Markets ahbor a policy vaccum and uncertainty
Posted on 25 September 2011 with no comments from readers
Financial markets are discounters and setters of value that only function properly when they can see clearly what lies ahead. When they cannot as now they tend to panic and assume the worse, and then some.
It is hard to believe markets will take much comfort from the machinations of the G20 meeting this weekend, or some not so subtly leaked news about possible discussions to enlarge the European support fund that is not even yet voted into existence by national parliaments.
Leaderless eurozone
In fact, these news items just serve to underline how bad the situation has become with Europe as a headless chicken with no leader or leadership. The endless committes with mult-lingual translation can talk until the wee hours every day for a century and achieve absolutely nothing.
The markets have a keener sense of reality and know it will require a big shock to make these guys sit up and actually do something. Last week’s fall in equity prices was a shot across the bows. Who knows where the next stampede will come.

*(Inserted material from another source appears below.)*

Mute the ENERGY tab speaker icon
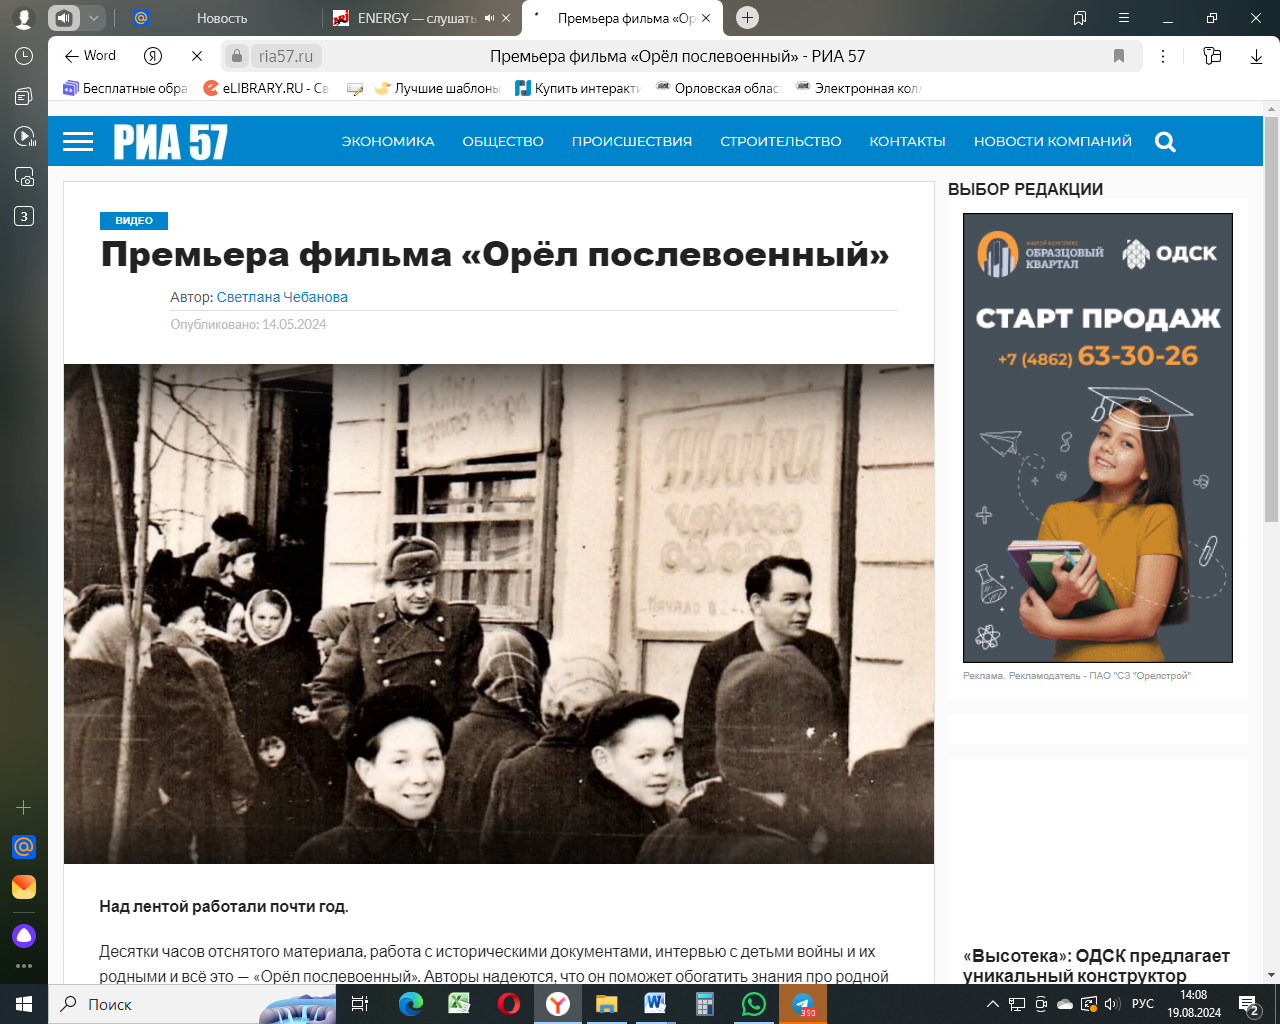 pos(489,18)
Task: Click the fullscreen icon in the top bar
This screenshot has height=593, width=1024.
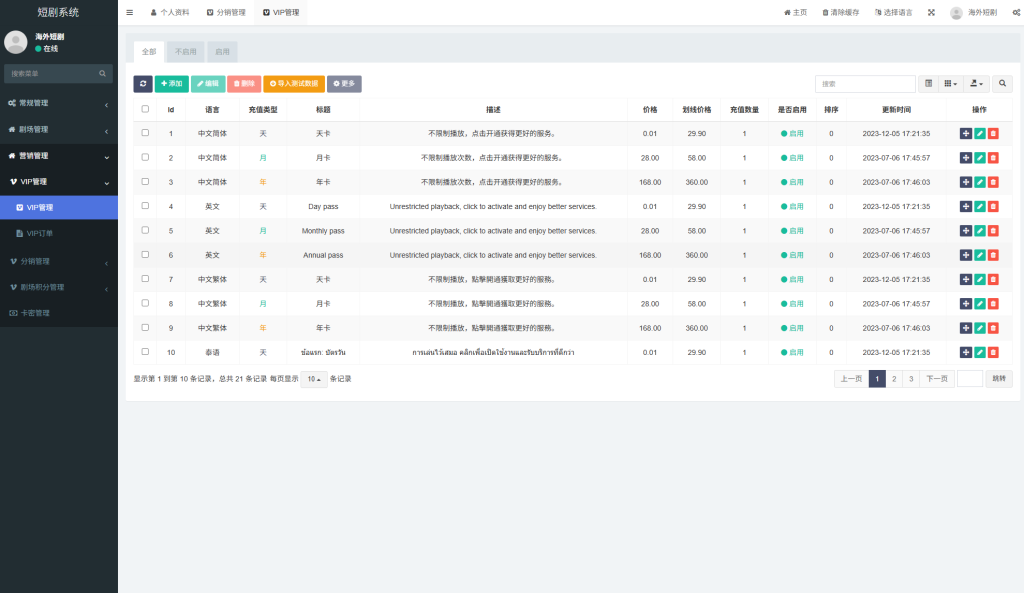Action: tap(931, 12)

For the moment the US dollar and T-bonds are the safe haven asset class. That will persist as long as the eurozone crisis is unresolved and while a six-week deadline is presented as a kind of ultimatum for somebody to do something, nobody is absolutely sure who that refers to but it will not be the person saying it who thereby passes on the blame.
Dubai debts
But policy vacuums are dangerous in global financial markets. The National today points out that Dubai’s debt refinancings and asset sales will be much more difficult in this environment as will those for Kuwait’s heavily-indebted investment companies.
However, the bigger threat comes from a credit squeeze on trade finance and a return to the recession of 2009. That will put world business and banking into a downward spiral again though the most indebted will fare worst. That is what markets are beginning to price into stocks but it has only begun.
Will the Europeans manage to come up with a debt-on-debt deal to sort out their sovereign debt crisis? Even if they do can we not wonder aloud if this is not a repeat of the US experience of QE2 that pumped up financial markets but failed to improve the real economy and proved inflationary?
Investors are wise to stay defensive and cautious although precious metals are looking a bit oversold.